The meeting consisted of eager, experienced, patriotic and extremely worried but equally hardy activists up for a fight. What struck me though from their discussion were familiar disputes over what needed to be done to get things back on track. It was tempting to share the assumption that there would be another chance to redeem their pledge as humanists.

Were some of the participants right in abandoning the Congress Party as unworthy of their trust? The question was a familiar point of discord. Or had the Congress abandoned its secular sheen, as some others argued, to become a B Team of the Hindu revivalist Bharatiya Janata Party?

The BJP had got an absolute majority in the Lok Sabha after a long, unrelenting journey since its inception as the political arm of the Rashtriya Swayamsevak Sangh in 1952.

Should the defeated Left parties link up with the Aam Aadmi Party? There was a dispute among the discussants about the AAP. Was it a standard-bearer of secularism and economic populism, even if it was somewhat inexperienced to fill the vacuum created by the Left’s absence?

Or should the vanquished comrades go back to the Congress, cap in hand, even if they felt betrayed by it at times, given the enviable physical reach of India’s oldest political behemoth?

Some comrades suggested that the AAP was a Hindutva ploy to weaken the Congress. Others saw its involvement with electoral politics as counterproductive. They wanted the AAP and themselves to go back to leading and organising people’s campaigns.

Someone brought up the subject of doctored EVMs (electronic voting machines) to shore up a suspicion first articulated by the BJP about the veracity of the voting system that India has adopted for elections.

There is a strong argument against EVMs by BJP leader Subramanyam Swamy, which is available on YouTube. He apparently filed a case around the 2009 elections, which the Congress surprised the forecasters by winning emphatically.

And now some of the Leftist activists were using arguments not dissimilar to Mr Swamy’s to explain the trauma inflicted by Prime Minister Narendra Modi’s one-man campaign on an entire array of his leftist foes.

Major democracies do not rely on EVMs to assess their people’s opinions. This is what Mr Swamy claimed, and someone should ask him if he still holds that view.
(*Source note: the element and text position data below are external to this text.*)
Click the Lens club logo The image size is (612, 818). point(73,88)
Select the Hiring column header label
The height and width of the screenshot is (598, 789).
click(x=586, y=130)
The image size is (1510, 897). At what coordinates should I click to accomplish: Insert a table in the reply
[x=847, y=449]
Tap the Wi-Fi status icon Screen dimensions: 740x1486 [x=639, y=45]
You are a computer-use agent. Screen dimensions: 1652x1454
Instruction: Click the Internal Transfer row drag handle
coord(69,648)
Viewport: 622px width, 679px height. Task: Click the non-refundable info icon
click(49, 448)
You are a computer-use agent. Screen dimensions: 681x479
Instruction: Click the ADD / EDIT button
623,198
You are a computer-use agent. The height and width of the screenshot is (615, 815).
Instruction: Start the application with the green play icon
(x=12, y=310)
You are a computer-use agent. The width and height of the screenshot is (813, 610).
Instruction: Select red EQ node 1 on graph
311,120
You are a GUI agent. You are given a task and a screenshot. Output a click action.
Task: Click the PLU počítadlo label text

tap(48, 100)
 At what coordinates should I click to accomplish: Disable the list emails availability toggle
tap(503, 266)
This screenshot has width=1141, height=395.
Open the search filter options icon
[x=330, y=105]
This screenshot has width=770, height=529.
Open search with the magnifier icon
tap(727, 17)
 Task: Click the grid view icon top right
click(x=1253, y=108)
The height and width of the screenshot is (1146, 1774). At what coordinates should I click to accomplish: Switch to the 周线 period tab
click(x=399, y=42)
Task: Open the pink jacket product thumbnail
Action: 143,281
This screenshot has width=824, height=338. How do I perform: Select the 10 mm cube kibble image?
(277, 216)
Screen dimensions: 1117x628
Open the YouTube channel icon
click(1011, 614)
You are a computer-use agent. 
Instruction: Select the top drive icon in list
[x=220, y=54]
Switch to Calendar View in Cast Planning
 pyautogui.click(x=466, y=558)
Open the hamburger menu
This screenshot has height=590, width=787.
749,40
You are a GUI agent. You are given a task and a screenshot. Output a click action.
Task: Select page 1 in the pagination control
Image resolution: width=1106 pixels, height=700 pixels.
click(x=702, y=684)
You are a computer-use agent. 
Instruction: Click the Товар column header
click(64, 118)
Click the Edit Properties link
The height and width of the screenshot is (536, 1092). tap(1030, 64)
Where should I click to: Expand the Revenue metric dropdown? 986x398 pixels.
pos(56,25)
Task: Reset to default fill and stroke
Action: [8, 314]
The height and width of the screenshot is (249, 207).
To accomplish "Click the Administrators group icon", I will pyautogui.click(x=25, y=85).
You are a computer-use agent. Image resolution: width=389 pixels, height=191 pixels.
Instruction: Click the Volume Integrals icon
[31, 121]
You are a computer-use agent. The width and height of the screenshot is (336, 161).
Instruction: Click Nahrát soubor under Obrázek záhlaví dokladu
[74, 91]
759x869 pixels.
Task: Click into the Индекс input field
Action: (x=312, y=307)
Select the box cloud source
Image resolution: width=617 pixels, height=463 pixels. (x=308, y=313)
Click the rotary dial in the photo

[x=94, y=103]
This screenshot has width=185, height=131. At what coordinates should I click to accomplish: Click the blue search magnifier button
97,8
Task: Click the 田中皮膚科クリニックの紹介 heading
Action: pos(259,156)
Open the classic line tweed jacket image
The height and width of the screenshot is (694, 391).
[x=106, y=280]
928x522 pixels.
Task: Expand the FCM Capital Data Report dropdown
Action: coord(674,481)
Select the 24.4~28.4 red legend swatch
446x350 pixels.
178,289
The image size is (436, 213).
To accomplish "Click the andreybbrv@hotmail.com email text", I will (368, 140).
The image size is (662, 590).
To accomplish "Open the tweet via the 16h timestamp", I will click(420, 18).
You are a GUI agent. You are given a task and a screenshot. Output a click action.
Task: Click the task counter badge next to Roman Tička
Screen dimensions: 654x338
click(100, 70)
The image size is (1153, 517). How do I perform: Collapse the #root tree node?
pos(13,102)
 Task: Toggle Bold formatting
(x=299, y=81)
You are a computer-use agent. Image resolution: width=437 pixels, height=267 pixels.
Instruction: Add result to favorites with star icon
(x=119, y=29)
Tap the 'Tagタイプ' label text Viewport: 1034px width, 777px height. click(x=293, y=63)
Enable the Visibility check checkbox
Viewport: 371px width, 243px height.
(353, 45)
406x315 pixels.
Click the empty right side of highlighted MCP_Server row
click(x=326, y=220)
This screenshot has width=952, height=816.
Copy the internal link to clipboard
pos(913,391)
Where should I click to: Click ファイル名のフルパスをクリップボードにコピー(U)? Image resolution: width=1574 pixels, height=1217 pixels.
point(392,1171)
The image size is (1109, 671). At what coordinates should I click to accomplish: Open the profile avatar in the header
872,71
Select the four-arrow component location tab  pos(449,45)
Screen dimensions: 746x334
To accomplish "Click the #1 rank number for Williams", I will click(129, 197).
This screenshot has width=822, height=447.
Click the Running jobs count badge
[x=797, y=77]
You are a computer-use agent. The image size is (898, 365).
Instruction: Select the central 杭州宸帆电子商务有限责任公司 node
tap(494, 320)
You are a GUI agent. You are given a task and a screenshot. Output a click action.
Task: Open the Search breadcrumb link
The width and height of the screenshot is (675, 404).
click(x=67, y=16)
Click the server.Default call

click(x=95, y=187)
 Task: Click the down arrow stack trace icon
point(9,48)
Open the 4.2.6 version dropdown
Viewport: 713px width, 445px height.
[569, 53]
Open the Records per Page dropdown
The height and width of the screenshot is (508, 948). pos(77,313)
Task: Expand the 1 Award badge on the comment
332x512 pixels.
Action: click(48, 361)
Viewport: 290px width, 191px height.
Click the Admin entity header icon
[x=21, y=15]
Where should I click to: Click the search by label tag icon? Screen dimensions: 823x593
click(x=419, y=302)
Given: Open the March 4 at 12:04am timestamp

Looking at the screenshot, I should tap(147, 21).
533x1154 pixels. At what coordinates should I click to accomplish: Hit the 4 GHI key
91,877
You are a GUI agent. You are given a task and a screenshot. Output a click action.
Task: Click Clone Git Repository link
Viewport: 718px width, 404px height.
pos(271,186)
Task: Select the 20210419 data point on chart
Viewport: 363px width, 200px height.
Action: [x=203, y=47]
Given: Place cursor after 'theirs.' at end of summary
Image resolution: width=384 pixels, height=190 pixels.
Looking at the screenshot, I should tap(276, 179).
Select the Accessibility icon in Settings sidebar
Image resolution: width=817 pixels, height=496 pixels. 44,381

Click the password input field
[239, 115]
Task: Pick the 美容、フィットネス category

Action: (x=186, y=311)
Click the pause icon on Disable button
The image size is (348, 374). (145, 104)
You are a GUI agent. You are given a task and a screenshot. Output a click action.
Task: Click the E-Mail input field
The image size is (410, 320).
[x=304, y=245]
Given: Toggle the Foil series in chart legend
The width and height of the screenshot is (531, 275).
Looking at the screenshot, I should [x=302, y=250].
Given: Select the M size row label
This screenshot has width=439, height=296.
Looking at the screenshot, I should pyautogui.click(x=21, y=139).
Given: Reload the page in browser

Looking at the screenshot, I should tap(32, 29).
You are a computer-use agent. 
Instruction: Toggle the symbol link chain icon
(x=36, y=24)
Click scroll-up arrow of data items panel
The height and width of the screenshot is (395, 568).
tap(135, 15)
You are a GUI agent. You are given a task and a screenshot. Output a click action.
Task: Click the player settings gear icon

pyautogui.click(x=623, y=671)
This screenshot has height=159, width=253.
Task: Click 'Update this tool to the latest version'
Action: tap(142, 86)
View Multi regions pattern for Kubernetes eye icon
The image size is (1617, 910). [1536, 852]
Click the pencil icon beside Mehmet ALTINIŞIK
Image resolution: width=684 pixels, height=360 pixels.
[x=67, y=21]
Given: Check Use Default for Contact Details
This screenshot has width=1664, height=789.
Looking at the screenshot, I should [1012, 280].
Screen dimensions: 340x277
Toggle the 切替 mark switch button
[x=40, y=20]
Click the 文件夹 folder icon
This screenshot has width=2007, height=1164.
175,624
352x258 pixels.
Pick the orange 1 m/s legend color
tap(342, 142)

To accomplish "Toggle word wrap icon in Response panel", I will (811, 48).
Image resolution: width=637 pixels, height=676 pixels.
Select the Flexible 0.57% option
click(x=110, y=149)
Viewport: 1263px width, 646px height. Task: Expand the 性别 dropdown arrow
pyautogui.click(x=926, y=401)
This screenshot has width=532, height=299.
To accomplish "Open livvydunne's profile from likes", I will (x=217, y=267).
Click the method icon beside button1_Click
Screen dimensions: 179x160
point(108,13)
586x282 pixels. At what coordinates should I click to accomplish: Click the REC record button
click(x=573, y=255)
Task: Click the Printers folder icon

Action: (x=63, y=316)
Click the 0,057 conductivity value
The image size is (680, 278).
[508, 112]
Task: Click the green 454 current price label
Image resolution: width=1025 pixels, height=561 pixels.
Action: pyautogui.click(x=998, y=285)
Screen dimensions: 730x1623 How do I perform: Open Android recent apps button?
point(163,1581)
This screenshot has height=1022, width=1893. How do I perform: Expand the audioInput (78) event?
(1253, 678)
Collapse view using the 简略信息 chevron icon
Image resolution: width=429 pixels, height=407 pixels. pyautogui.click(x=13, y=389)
It would be preposterous, of course, to explain the victory of Hindutva, which has earlier owned its inspiration from Nazi Germany and Fascist Italy, on a flawed system of balloting used in Indian elections.

As the meeting pondered its existential quandary my mind was scouring the morning’s newspaper that spoke of the Intelligence Bureau advising the Prime Minister’s Office to rein in activists of the kind I was listening to.

Whether they can regroup or continue to lick their wounds in talent-filled seminar halls will be decided among other factors by the state’s intentions.

The IB report says that while caste discrimination, human rights and big dams were earlier chosen by international organisations to discredit India at global forums, the recent shift in the choice of issues was to encourage “growth-retarding campaigns” focused on extractive industries, genetically modified organisms and foods, climate change and anti-nuclear issues.

The squirrels, I notice, have been driven away by a parliament of crows. Then came the parrots, the mynahs, a restless sunbird, and though they have become rare, a couple of sparrows, to sip water from a bowl kept for them. Everyone is waiting for the monsoons, the winners and the losers alike.